After reading the listing below, copy it out exactly.

- [Data to process]:
= Beginning of Section =

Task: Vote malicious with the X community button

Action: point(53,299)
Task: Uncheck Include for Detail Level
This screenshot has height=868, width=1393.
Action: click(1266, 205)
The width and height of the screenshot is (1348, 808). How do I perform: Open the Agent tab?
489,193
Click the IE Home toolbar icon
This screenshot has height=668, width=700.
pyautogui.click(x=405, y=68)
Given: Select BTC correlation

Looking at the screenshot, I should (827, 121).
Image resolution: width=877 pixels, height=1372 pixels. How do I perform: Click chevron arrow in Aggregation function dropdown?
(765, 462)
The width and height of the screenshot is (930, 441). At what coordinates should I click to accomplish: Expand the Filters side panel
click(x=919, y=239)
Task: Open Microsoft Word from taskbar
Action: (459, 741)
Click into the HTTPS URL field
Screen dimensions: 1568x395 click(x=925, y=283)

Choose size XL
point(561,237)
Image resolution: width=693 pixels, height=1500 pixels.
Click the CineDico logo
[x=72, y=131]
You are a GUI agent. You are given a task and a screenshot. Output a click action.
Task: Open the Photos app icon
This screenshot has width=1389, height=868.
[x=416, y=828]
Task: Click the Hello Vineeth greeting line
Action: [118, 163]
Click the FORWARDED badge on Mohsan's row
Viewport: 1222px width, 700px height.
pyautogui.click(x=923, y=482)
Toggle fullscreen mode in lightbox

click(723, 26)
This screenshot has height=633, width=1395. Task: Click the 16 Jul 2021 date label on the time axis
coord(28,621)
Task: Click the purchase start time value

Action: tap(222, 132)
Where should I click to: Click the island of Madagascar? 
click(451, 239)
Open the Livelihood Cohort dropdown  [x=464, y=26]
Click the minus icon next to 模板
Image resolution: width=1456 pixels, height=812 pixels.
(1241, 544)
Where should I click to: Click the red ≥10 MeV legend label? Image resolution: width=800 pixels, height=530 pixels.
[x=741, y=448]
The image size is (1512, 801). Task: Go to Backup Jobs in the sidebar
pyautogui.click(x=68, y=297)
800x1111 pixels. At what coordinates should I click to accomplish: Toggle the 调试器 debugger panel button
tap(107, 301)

= End of Section =

- [Answer section]:
Task: Vote malicious with the X community button

Action: point(53,299)
Task: Uncheck Include for Detail Level
This screenshot has height=868, width=1393.
Action: click(1266, 205)
The width and height of the screenshot is (1348, 808). How do I perform: Open the Agent tab?
489,193
Click the IE Home toolbar icon
This screenshot has height=668, width=700.
pyautogui.click(x=405, y=68)
Given: Select BTC correlation

Looking at the screenshot, I should (827, 121).
Image resolution: width=877 pixels, height=1372 pixels. How do I perform: Click chevron arrow in Aggregation function dropdown?
(765, 462)
The width and height of the screenshot is (930, 441). At what coordinates should I click to accomplish: Expand the Filters side panel
click(x=919, y=239)
Task: Open Microsoft Word from taskbar
Action: (459, 741)
Click into the HTTPS URL field
Screen dimensions: 1568x395 click(x=925, y=283)

Choose size XL
point(561,237)
Image resolution: width=693 pixels, height=1500 pixels.
Click the CineDico logo
[x=72, y=131]
You are a GUI agent. You are given a task and a screenshot. Output a click action.
Task: Open the Photos app icon
This screenshot has width=1389, height=868.
[x=416, y=828]
Task: Click the Hello Vineeth greeting line
Action: [118, 163]
Click the FORWARDED badge on Mohsan's row
Viewport: 1222px width, 700px height.
pyautogui.click(x=923, y=482)
Toggle fullscreen mode in lightbox

click(723, 26)
This screenshot has height=633, width=1395. Task: Click the 16 Jul 2021 date label on the time axis
coord(28,621)
Task: Click the purchase start time value

Action: tap(222, 132)
Where should I click to: Click the island of Madagascar? 
click(451, 239)
Open the Livelihood Cohort dropdown  [x=464, y=26]
Click the minus icon next to 模板
Image resolution: width=1456 pixels, height=812 pixels.
(1241, 544)
Where should I click to: Click the red ≥10 MeV legend label? Image resolution: width=800 pixels, height=530 pixels.
[x=741, y=448]
The image size is (1512, 801). Task: Go to Backup Jobs in the sidebar
pyautogui.click(x=68, y=297)
800x1111 pixels. At what coordinates should I click to accomplish: Toggle the 调试器 debugger panel button
tap(107, 301)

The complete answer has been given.